(Location data for words and elements)
----

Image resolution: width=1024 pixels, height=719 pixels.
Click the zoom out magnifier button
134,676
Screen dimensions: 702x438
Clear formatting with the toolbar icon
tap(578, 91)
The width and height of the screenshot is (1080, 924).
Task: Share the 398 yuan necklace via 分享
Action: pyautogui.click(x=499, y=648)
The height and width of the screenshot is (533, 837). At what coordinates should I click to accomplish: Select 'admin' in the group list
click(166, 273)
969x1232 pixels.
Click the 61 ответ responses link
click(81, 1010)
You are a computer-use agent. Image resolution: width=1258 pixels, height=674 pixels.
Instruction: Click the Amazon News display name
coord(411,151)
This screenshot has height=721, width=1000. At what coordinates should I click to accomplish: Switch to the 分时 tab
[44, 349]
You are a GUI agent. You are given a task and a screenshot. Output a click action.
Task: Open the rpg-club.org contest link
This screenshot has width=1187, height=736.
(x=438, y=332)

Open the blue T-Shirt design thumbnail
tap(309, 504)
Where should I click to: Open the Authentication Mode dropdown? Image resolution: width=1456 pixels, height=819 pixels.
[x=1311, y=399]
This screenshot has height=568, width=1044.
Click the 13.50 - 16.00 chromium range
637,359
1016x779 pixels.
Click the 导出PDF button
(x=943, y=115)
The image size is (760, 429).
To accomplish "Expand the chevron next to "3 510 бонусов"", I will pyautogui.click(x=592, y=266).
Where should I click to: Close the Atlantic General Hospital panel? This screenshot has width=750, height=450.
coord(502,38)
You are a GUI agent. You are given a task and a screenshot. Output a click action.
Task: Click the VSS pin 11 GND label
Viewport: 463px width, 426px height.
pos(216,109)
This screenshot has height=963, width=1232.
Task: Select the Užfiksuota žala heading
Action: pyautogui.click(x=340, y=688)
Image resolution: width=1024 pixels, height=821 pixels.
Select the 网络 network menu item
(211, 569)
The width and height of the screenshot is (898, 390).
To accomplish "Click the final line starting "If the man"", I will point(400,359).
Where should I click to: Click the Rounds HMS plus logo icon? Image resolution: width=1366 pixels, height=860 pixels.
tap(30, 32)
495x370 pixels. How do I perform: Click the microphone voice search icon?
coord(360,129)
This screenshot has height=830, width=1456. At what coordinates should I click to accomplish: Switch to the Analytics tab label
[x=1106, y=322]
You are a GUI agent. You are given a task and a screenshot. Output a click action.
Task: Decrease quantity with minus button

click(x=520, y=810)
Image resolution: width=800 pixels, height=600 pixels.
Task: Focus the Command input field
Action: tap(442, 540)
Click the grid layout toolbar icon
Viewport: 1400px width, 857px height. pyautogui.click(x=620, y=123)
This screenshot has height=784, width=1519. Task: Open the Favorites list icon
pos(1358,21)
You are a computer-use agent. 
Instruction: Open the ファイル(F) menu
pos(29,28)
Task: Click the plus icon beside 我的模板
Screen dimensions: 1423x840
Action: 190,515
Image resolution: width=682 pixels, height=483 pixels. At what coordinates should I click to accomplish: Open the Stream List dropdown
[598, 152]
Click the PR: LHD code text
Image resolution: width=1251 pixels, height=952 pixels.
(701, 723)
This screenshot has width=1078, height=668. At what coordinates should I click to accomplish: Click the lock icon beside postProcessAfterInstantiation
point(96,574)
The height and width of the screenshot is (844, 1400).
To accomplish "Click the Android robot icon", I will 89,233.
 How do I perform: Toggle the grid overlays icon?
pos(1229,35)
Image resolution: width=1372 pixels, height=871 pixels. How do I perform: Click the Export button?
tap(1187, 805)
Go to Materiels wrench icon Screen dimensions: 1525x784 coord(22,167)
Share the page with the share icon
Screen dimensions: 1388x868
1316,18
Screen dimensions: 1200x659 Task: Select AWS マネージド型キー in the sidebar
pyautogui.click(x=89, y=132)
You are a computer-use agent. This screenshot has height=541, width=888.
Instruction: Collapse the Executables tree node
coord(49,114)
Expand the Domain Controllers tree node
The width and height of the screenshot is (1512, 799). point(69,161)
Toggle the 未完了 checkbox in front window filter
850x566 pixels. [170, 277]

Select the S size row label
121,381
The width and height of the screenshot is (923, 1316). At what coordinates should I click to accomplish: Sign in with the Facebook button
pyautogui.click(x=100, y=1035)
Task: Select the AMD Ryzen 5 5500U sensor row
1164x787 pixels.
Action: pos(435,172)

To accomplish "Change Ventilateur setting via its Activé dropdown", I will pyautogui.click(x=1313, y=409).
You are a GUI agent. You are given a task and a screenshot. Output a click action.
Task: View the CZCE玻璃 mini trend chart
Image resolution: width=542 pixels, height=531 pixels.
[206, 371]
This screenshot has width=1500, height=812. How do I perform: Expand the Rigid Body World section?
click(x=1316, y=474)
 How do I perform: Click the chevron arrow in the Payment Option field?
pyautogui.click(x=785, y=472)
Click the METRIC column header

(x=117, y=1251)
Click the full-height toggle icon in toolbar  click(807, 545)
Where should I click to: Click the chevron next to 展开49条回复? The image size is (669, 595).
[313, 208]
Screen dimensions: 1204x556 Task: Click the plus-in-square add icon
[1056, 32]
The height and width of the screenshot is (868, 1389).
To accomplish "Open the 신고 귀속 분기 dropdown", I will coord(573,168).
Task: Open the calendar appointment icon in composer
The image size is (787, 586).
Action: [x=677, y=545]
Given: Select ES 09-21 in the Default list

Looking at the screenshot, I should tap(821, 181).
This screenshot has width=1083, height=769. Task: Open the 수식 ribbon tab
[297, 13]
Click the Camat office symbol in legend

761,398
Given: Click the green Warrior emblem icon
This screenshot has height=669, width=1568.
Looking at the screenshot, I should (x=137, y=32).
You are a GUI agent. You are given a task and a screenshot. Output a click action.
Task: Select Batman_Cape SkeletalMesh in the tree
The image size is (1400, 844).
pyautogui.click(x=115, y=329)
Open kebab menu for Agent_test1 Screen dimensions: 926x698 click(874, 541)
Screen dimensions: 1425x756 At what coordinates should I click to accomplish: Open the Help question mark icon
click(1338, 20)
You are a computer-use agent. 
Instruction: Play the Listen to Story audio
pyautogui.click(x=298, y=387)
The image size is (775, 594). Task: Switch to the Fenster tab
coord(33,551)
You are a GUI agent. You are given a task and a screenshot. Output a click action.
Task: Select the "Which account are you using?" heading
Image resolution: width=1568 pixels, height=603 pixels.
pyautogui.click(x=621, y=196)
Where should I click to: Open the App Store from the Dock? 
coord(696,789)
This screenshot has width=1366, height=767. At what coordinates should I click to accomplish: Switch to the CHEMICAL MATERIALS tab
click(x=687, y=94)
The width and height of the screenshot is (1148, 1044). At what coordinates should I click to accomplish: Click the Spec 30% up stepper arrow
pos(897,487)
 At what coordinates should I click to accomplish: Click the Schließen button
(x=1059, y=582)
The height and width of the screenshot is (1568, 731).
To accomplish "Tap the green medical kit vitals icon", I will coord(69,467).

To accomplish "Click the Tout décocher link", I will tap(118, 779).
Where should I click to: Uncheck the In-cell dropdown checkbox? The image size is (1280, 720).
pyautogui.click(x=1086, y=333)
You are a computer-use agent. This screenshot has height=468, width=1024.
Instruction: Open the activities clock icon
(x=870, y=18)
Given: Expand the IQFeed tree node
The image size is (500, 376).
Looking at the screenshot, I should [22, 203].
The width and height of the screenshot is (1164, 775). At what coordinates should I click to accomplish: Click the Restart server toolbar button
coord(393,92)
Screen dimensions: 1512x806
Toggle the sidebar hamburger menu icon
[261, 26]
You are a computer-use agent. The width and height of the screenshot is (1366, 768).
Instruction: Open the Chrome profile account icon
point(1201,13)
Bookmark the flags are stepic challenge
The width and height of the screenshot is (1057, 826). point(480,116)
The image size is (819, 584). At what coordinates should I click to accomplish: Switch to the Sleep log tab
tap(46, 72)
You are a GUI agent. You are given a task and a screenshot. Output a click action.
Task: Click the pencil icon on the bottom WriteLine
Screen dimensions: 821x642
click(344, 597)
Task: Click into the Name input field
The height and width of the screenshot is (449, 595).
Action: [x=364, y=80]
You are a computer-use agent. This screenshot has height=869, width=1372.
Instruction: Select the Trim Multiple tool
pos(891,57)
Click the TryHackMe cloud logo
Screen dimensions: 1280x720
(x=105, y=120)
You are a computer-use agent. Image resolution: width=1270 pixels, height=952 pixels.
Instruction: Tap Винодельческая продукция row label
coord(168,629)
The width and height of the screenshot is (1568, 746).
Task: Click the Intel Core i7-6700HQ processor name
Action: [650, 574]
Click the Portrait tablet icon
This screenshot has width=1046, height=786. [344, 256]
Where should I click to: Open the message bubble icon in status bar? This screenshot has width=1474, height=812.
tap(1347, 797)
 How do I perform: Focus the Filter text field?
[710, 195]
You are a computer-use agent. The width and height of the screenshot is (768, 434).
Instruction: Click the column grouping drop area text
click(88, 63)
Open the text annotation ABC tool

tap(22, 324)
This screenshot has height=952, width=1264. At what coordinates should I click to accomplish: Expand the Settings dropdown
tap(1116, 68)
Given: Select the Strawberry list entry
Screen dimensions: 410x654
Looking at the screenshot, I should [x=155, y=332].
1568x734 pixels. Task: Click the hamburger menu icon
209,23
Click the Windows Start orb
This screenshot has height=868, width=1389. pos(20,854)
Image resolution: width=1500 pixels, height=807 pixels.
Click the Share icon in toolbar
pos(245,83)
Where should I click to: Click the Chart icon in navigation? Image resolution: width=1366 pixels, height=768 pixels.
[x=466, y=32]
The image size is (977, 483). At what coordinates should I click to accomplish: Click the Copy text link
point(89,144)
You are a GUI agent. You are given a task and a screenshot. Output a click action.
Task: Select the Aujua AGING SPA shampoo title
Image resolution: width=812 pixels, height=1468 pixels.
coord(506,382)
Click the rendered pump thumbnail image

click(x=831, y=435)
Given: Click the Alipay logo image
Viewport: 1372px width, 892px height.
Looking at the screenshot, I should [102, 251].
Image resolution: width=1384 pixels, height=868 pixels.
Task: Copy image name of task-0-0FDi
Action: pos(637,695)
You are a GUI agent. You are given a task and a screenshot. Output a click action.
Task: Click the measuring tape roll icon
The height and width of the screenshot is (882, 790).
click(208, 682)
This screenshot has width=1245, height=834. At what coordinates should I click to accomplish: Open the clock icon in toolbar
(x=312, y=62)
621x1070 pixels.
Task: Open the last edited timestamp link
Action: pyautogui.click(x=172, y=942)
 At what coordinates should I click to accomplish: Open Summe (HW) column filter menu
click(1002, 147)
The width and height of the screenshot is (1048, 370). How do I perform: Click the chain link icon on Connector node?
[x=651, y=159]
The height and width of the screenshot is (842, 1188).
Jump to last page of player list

----

- **To be done**
Rewrite the stretch of the listing from the line containing "This screenshot has width=1366, height=767." through the line containing "click(x=687, y=94)", requests included, and shift every number in the click coordinates up by 78. Keep everything else the same.

- **The answer**
This screenshot has width=1366, height=767. At what coordinates should I click to accomplish: Switch to the CHEMICAL MATERIALS tab
click(x=765, y=172)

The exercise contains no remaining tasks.